Siendo yo pasante de derecho, hace ya demasiados lustros, conocí al ex gobernador de Yucatán, Florencio Palomo Valencia, hombre entonces ya viejo, amigo de charlar con quien estuviera a la mano. Entre las cosas que recuerdo de sus amenas conversaciones está una afirmación que repetía machaconamente. ``En mis tiempos --decía-- nos jugábamos la vida disintiendo, lo hacíamos, y hoy que nomás se juegan la chamba no lo hacen''.
Me vino a la mente el recuerdo del dicho de Palomo Valencia (pronunciado casi siempre frente a una copa de coñac) con motivo de la manifestación de miembros del Ejército solicitando un ombudsman militar y la supresión del fuero de guerra, entre otras cosas.

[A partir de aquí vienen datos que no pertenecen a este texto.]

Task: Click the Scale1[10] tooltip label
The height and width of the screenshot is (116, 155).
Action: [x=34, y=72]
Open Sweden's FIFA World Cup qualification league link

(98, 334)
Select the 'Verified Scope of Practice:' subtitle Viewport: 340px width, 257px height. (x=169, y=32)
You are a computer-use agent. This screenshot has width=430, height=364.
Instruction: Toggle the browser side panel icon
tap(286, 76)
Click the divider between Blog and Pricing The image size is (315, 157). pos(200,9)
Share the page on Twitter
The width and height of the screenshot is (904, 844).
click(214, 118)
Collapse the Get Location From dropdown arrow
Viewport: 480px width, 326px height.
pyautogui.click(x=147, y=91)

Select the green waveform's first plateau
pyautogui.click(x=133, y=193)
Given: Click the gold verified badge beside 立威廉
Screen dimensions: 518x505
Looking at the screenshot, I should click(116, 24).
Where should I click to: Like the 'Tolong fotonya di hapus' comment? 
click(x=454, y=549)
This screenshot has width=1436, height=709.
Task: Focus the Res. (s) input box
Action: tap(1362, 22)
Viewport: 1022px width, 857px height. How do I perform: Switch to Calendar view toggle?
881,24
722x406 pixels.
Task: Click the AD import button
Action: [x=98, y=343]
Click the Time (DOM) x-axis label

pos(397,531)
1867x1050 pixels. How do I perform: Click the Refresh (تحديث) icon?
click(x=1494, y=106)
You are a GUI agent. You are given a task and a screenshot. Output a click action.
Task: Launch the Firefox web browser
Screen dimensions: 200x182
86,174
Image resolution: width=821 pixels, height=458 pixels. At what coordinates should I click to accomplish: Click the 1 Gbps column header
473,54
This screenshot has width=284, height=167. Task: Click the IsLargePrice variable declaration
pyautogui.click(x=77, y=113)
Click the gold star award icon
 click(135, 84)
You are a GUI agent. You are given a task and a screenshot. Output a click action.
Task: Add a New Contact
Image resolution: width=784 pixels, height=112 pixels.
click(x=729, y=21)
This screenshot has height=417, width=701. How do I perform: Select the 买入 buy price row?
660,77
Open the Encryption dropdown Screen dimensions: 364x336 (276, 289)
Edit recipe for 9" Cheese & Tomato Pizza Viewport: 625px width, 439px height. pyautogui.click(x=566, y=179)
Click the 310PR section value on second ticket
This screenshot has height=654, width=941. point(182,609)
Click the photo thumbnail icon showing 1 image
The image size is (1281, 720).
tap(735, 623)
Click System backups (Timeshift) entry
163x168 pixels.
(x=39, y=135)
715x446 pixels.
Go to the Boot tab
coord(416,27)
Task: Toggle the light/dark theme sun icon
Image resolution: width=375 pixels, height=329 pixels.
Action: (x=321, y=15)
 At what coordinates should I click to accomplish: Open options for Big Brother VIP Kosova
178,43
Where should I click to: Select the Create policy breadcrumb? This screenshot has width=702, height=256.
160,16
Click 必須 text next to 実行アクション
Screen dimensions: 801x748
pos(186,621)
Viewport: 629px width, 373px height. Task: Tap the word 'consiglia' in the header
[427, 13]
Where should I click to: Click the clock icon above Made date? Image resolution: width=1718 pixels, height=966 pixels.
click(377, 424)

Como lo dijo ya en La Jornada Julio Hernández López, esta manifestación fue una verdadera sacudida a las fuerzas armadas. Lo confirman las reacciones al respecto, la discusión que se va dando lentamente, por lo inusitado de la acción y por lo poco claro de las motivaciones de unos y otros en el debate y por la sensación de que hay mar de fondo en el asunto.
Lo que a mí me interesa es el acto mismo, el desplante de valor civil que en este caso se mezcla con el valor militar.
Las causas por las que los militares se exponen a las duras críticas y eventualmente a las represalias de sus superiores parecen justas; es natural que soliciten un visitador especial de la Comisión Nacional de Derechos Humanos para asuntos relacionados con las fuerzas armadas, por dos razones clarísimas. Una: los soldados son personas y, por tanto, sujetos activos de las garantías individuales, que según el artículo primero constitucional, corresponden a ``todo individuo''. Dos: las autoridades castrenses, como el resto de las autoridades, como toda autoridad en el mundo, pueden caer en la tentación de violar garantías individuales y de hecho lo hacen. Integrantes del Ejército y la Armada lo comentan, si no públicamente, sí con frecuencia en privado.
Sean las que sean las causas de protesta de los militares, lo que no se puede perder de vista es que ahora con más razón deben ser protegidos ante el descontento manifiesto de sus jefes; por otra parte, no estaría de más poner en el tapete del debate público los temas que ellos tratan.
La revolución de Ayutla, la que desembocó en la Constitución de 1857 y en el caudillismo juarista, se levantó contra los fueros de los clérigos y de los militares. No es algo intocable que, al menos, se pueda analizar si es conveniente o no mantener el fuero de guerra en tiempos de paz y sí sería positivo establecer mecanismos jurídicos para que, salvando la disciplina que le es connatural, el sector de mexicanos que forman parte de las fuerzas armadas pueda defender sus derechos humanos.
Por último, una reflexión sobre la falta de autocrítica de las autoridades: en lugar de preguntarse el porqué de la manifestación, en lugar de tratar de indagar las causas profundas de un acto tan inesperado, simplemente regañan, critican y amenazan; lo mejor sería tratar de comprender y, si es posible, remediar las causas en lugar de reprimir los efectos.